• Instruction: Print each of the items below word for word, leaving every character unchanged.

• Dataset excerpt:
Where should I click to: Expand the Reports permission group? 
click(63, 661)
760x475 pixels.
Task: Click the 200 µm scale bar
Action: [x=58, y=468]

• Problem solution:
Where should I click to: Expand the Reports permission group? 
click(63, 661)
760x475 pixels.
Task: Click the 200 µm scale bar
Action: [x=58, y=468]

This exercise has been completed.